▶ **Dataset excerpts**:
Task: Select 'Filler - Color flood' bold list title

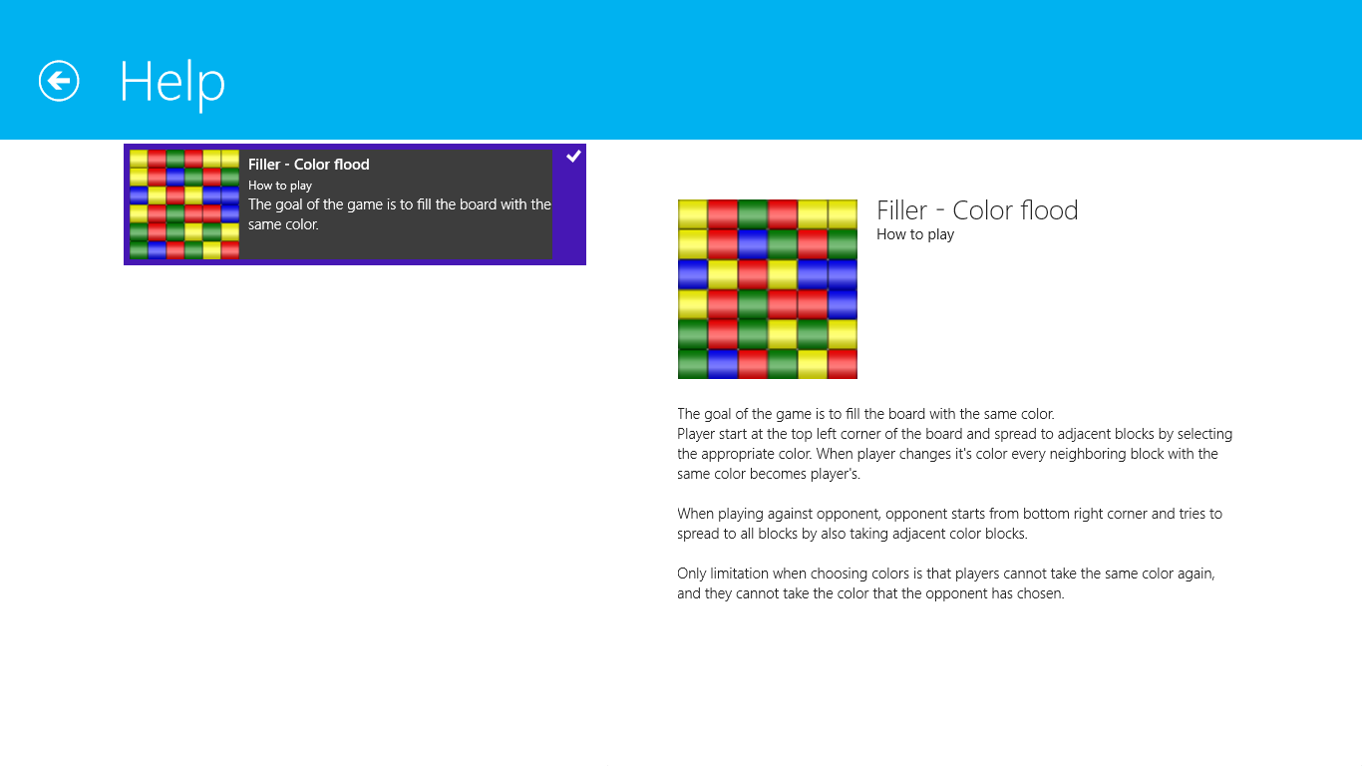Action: click(x=309, y=165)
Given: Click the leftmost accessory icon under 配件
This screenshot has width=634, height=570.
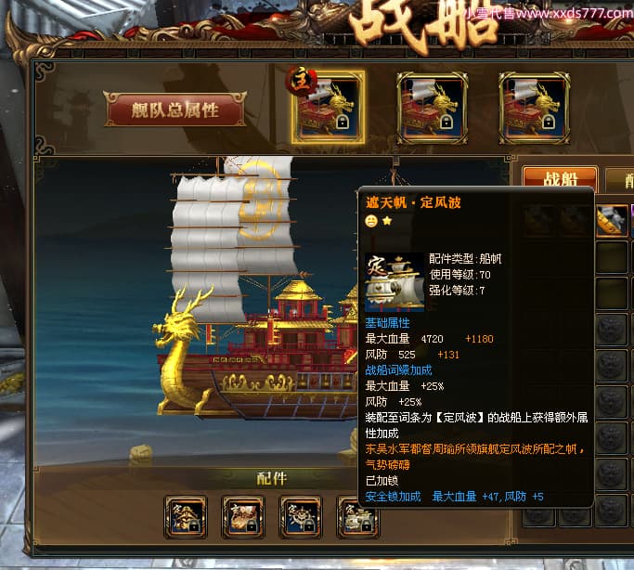Looking at the screenshot, I should click(186, 517).
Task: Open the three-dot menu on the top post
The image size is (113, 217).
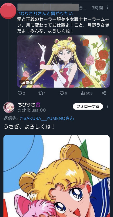Action: (x=107, y=7)
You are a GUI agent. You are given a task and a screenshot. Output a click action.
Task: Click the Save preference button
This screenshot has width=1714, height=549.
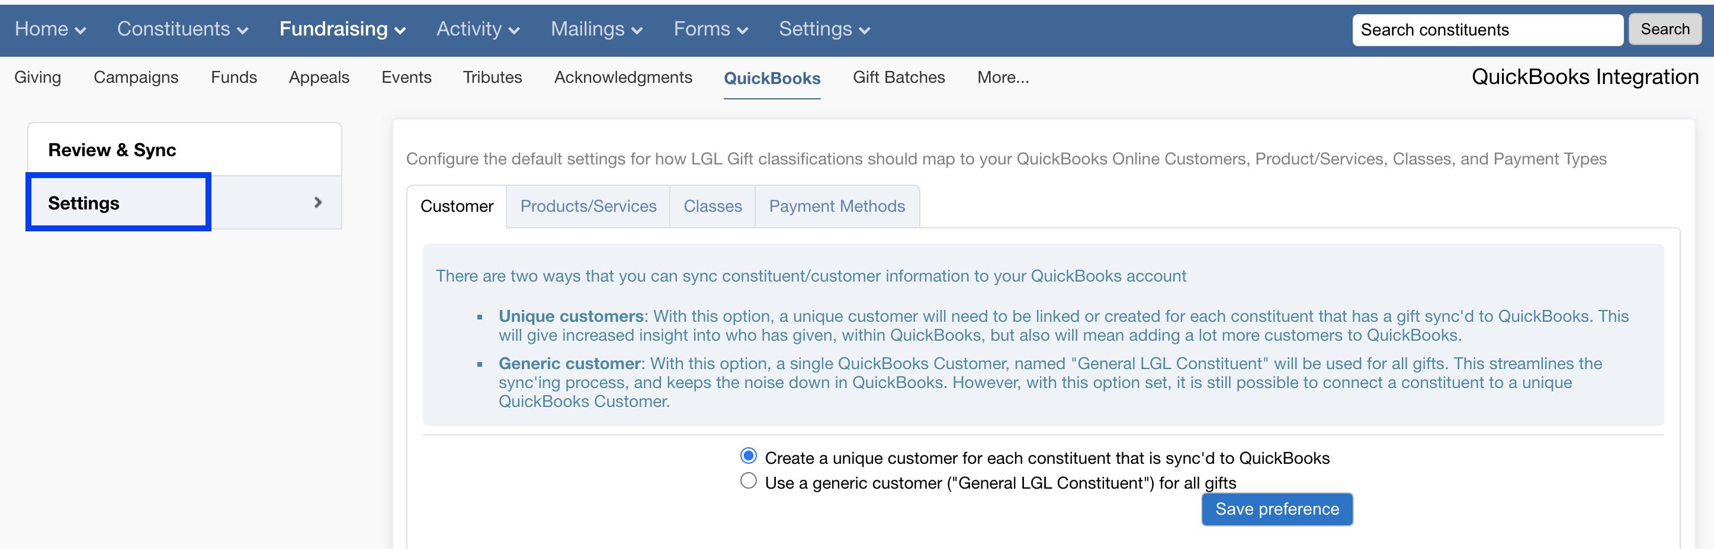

▶ **Work task**: Leaving out the pictures, return exactly the lines from the one that contains "Task: Click the Save preference button" through the last line of the records above, inclusive.

▶ **Output of the exercise**:
Task: Click the Save preference button
This screenshot has width=1714, height=549.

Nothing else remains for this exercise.